Grunberg onderschrijft hiermee niet de slogan van de antipsychiatrie dat abnormaal gedrag een normale reactie is op een zieke maatschappij. ‘Maar ik wil er nadrukkelijk op wijzen dat de grenzen tussen wat normaal heet en waar het abnormale begint vloeibaar en arbitrair zijn. Een van de taken van literatuur zou precies dat kunnen zijn, het bevragen van het concept normaliteit en het duidelijk maken dat andere definities van normaliteit denkbaar zijn.

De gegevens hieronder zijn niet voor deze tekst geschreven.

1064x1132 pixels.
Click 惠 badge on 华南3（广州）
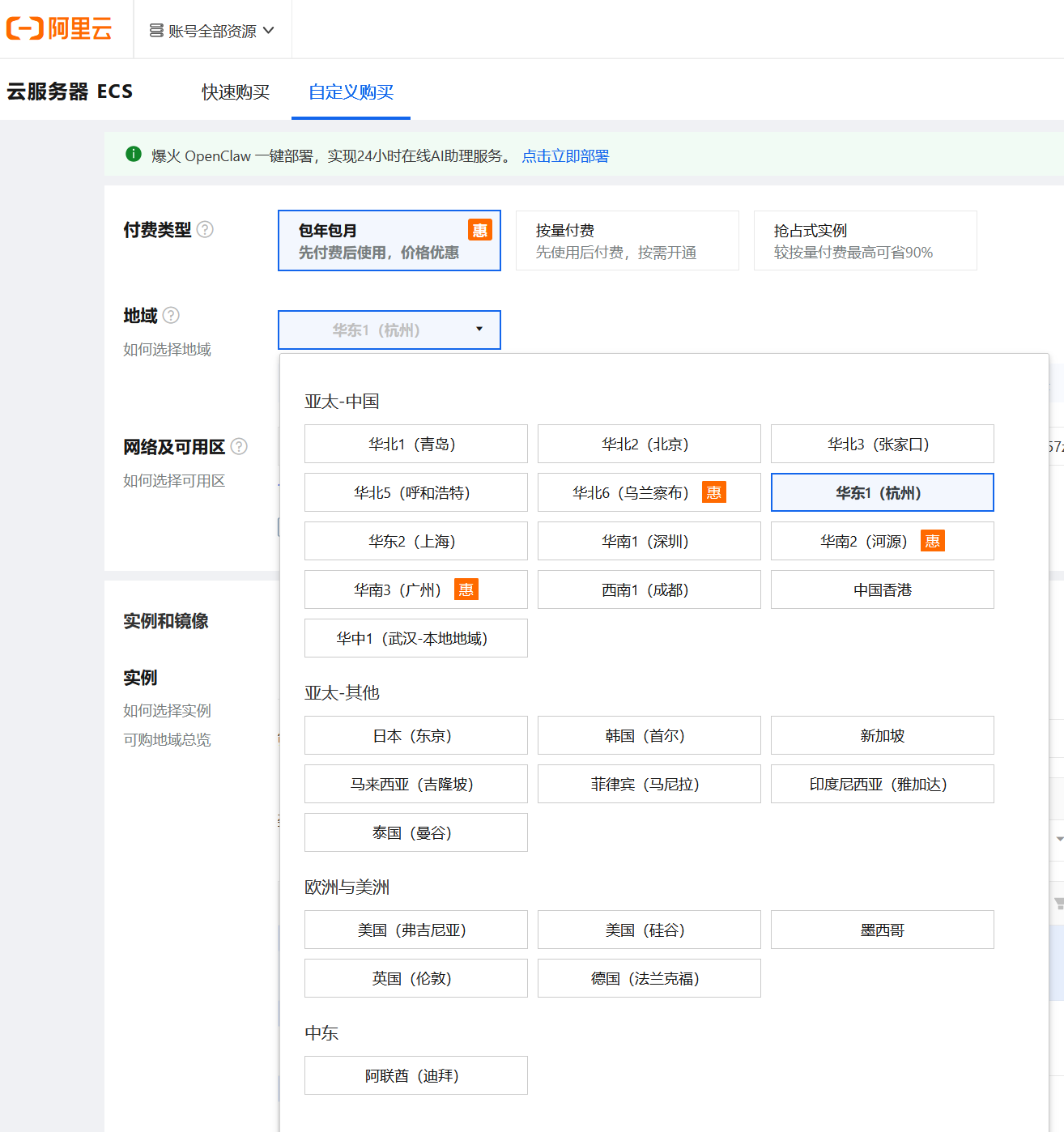(x=466, y=589)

Een van de belangrijkste kenmerken van wat wij normaliteit noemen is het vermogen tot aanpassing, de kunst om verschillende contexten te kunnen herkennen en daar adequaat, dat wil zeggen met sociaal wenselijk gedrag, op te reageren.’ De vijf personages die Grunberg uitkiest zijn dan ook niet ‘gek’ in de nauwe zin van het woord. Het zijn personages die moeite hebben om te beantwoorden aan de eis van normaliteit, dat wil zeggen, het vermogen om verschillen in context te begrijpen en hiernaar te handelen.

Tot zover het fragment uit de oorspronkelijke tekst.